The mechanisms involved in the antiproliferative and anti-CSC actions of simvastatin are not fully understood. Several lines of evidence indicate that an inhibitory effect on the production of isoprenoids may be a major event in these antineoplastic actions (Gauthaman, Manasi, and Bongso 2009; Lee et al 2001). By inhibiting HMG-CoA reductase activity, simvastatin is capable of blocking not only cholesterol synthesis, but also the production of isoprenoids, such as farnesyl and geranylgeranyl. Isoprenylation, which is the transfer of a farnesyl or geranylgeranyl moiety to proteins, is an important step in the attachment of small GTPases (such as Ras and Rho) to the plasma membrane and their subsequent actions in signal transduction pathways relevant to cancer, such as the phosphoinositide 3-kinase/Akt and Ras/MEK/ERK pathways (Steelman et al. 2008). Perhaps the most convincing data supporting this theory are recent observations associating downstream inhibition of isoprenoids by statins and decreased cell growth in squamous cell carcinoma (Dimitroulakos et al. 2001), prostate cancer (Moyad and Merrick 2005), breast cancer (Gauthaman, Manasi, and Bongso 2009), and acute myeloid leukemia (van der Weide et al. 2012). It should be noticed, however, that most of these studies are based on in vitro data.

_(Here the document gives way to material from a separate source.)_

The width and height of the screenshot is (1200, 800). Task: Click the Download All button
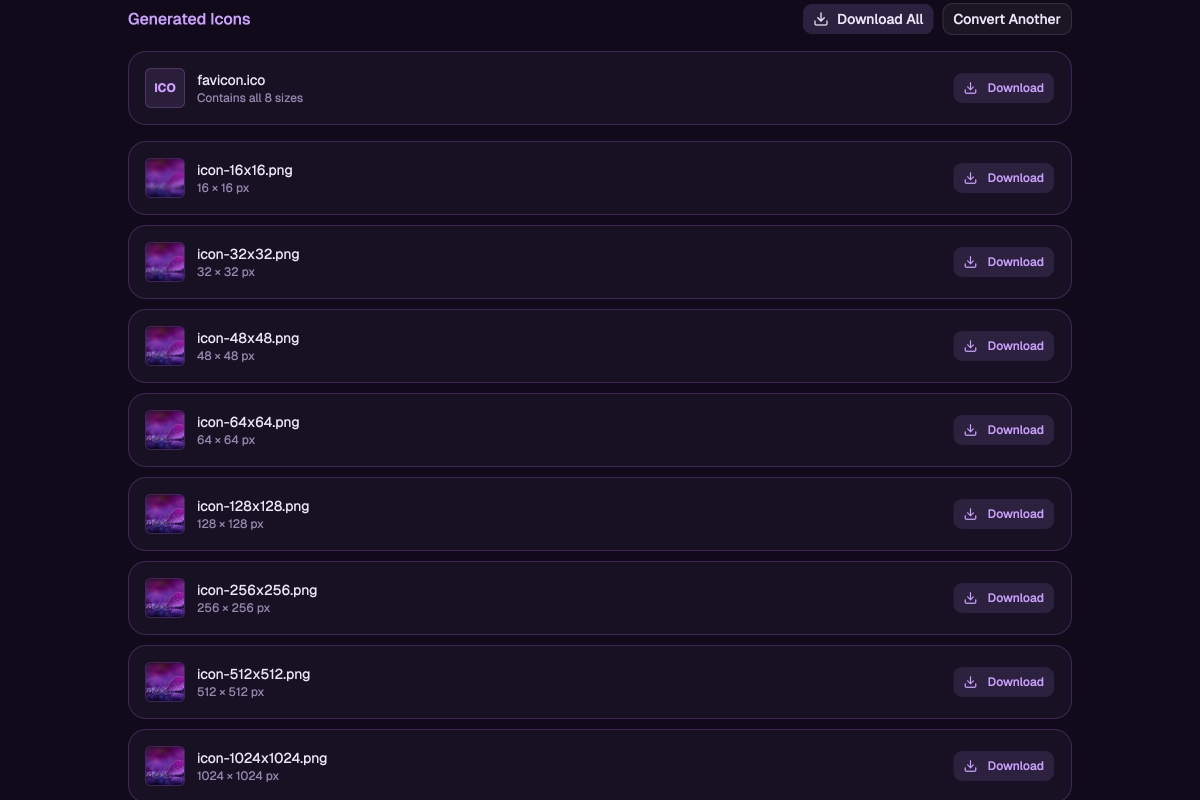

Therefore, the exact mechanisms involved in the anti-CSC effects of simvastatin await in vivo validation and further development on the specific intracellular signaling pathways that are affected by the lack of isoprenoids.

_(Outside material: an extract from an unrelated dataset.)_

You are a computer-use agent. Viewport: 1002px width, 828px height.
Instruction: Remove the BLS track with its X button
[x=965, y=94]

In summary, this is the first study to confirm the inhibitory effect of simvastatin over CSCs in vivo. Although this effect is specific for neoplastic cells (simvastatin does not affect normal SCs), it is not specific for CSC, which may be considered an actual advantage from the therapeutical point of view (i.e., the drug is active both on CSCs and more mature cancer cells). Finally, this effect, which is probably more related to cell proliferation inhibition than to the promotion of cell death, does not seem to favor any specific subtype of CSC, which means a lesser chance for the emergence of CSC-derived resistant clones and consequently for the development of therapeutical failure.
Footnotes
The author(s) declared no potential conflicts of interest with respect to the research, authorship, and/or publication of this article.
The author(s) disclosed receipt of the following financial support for the research, authorship, and/or publication of this article: This work was supported by Fundação de Amparo à Pesquisa do Estado de São Paulo [Fapesp; #2010/10703-0], Coordenação de Aperfeiçoamento de Pessoal de Nível Superior (CAPES), and Fundo de Apoio ao Ensino à Pesquisa e à Extensão (FAEPEX).